We study the topology of moiré minibands in a Rashba spin-orbit-coupling (SOC) model and a Bernevig-Hughes-Zhang (BHZ) model subjected to a moiré superlattice potential with a six-fold rotation symmetry induced by another two-dimensional insulating material. For Rashba SOC moiré materials, a band inversion happens at Г between the original states at Г and the folded states from moiré reciprocal lattice vectors when increasing the Rashba SOC to be comparable with the moiré mini band width. When the moiré potential opens gaps between moiré minibands after the band inversion, the lowest conduction mini band becomes isolated from higher energy bands and Z2 nontrivial.

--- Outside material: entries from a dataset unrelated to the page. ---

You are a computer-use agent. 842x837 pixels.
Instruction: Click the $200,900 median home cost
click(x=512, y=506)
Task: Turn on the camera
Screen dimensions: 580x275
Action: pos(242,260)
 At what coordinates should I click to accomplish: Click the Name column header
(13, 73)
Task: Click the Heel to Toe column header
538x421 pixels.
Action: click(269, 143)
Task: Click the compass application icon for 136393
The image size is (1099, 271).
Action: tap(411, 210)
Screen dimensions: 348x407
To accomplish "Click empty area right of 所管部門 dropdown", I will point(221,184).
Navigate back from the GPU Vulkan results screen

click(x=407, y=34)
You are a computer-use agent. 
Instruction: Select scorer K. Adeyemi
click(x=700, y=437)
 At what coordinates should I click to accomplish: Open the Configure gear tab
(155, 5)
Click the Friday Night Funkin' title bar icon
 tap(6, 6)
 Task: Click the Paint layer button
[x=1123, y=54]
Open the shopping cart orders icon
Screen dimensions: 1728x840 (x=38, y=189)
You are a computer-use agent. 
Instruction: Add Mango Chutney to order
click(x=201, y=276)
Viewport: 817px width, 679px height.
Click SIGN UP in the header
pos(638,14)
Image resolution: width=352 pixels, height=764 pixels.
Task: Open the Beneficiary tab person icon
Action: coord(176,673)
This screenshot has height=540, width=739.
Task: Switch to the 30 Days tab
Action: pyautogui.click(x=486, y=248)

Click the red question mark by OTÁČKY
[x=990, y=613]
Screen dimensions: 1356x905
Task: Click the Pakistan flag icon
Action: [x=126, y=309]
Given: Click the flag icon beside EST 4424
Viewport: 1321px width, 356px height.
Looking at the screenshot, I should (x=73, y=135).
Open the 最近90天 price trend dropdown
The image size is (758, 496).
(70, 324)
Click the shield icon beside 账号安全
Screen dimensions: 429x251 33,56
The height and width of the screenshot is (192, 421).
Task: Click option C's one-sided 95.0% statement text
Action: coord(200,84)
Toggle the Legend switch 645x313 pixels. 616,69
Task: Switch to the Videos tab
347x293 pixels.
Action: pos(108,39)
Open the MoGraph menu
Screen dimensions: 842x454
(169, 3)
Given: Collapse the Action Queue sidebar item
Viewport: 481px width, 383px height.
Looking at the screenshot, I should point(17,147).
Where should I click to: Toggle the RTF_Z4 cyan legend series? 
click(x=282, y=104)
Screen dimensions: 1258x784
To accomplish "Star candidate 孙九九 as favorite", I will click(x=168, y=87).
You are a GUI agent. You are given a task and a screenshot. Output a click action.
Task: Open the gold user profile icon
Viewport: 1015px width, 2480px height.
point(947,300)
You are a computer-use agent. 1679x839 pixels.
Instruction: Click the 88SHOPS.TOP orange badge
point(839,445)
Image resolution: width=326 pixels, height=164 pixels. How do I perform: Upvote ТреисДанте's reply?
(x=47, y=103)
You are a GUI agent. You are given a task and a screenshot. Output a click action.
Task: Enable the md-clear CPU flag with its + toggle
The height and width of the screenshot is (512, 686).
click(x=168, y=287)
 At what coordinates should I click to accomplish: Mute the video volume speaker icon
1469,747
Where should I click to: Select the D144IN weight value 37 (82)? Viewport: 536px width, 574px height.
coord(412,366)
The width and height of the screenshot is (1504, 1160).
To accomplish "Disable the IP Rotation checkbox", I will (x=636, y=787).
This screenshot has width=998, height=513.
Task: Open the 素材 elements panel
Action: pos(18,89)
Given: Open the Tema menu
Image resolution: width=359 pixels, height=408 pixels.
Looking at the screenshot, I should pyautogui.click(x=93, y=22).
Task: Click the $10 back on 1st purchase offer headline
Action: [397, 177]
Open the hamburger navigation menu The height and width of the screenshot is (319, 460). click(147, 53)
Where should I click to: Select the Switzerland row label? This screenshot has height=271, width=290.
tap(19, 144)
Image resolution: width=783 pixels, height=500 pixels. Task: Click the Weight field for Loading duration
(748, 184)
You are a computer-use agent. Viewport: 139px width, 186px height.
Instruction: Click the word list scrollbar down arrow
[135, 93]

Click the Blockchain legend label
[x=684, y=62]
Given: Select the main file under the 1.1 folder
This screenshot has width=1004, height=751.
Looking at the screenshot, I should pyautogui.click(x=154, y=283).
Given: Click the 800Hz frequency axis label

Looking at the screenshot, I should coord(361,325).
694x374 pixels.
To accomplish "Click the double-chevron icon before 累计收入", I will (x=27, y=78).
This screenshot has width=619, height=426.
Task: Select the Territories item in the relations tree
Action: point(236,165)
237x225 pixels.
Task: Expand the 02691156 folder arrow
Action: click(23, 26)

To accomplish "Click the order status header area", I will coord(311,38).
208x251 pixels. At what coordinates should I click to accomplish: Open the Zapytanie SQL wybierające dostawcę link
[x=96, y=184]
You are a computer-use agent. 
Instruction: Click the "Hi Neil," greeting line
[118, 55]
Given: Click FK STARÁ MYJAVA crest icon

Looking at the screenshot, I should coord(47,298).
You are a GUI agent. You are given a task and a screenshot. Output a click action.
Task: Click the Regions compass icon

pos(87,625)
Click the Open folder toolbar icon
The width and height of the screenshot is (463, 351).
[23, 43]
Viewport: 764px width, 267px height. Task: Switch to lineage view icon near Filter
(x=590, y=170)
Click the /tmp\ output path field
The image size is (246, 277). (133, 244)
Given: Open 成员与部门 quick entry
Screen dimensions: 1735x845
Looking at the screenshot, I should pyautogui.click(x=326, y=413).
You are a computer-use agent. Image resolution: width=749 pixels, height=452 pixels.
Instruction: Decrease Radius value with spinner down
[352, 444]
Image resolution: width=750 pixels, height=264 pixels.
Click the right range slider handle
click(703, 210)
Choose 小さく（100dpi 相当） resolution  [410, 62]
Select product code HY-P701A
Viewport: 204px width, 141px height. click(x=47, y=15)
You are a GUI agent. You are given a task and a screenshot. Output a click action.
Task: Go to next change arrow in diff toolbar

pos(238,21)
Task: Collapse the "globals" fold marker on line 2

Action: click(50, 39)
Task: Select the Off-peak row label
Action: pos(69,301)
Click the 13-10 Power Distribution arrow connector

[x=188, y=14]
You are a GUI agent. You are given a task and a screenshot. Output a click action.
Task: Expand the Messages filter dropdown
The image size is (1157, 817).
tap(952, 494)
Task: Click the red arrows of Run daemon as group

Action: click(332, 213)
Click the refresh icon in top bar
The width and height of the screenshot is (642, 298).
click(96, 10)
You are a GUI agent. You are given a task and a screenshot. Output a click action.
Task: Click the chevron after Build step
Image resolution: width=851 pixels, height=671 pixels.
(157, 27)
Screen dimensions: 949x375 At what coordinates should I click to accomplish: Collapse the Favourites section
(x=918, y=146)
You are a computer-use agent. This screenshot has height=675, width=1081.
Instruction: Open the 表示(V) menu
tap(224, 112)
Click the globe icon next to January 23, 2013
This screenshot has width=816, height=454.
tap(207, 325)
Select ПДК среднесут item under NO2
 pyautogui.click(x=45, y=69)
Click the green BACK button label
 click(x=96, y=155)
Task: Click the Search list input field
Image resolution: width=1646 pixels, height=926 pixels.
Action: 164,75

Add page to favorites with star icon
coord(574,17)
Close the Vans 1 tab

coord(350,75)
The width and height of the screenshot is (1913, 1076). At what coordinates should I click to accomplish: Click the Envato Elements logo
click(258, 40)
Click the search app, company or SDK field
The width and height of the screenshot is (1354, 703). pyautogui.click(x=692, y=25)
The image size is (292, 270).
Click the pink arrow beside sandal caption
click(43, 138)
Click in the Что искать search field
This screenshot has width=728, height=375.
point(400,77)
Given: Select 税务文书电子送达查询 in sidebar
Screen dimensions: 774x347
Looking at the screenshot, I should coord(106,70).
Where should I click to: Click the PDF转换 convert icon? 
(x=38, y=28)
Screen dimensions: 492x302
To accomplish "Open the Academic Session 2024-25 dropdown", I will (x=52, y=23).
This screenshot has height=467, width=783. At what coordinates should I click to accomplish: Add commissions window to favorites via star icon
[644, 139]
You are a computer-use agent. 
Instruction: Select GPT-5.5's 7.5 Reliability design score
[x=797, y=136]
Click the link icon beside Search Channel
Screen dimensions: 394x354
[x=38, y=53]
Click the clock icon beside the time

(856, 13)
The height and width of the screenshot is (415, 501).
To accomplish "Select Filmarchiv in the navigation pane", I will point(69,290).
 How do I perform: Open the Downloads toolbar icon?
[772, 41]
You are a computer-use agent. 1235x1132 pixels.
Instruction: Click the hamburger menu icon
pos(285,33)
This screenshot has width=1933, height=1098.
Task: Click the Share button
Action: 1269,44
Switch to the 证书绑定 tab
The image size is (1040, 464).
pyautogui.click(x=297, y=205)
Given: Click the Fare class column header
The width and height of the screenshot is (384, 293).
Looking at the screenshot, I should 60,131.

From atomic limit perspective, the two s-wave atomic orbitals located at the honeycomb lattice formed by the six-fold symmetric moiré potential minima contribute to two low energy conduction bands. The lowest one band thus lacks an atomic limit and is topologically nontrivial. In the case of the topologically nontrivial BHZ model under the moiré potential, topologically nontrivial lowest conduction mini bands are found when adding moiré potentials. Band inversion also appears by tuning the inverted gap at Г with the occurrence of fragile topological bands. We propose the III-V semiconductor quantum wells as a possible experimental realization for Rashba moiré materials with greatly tunable Rashba SOC through out-of-plane electrical fields.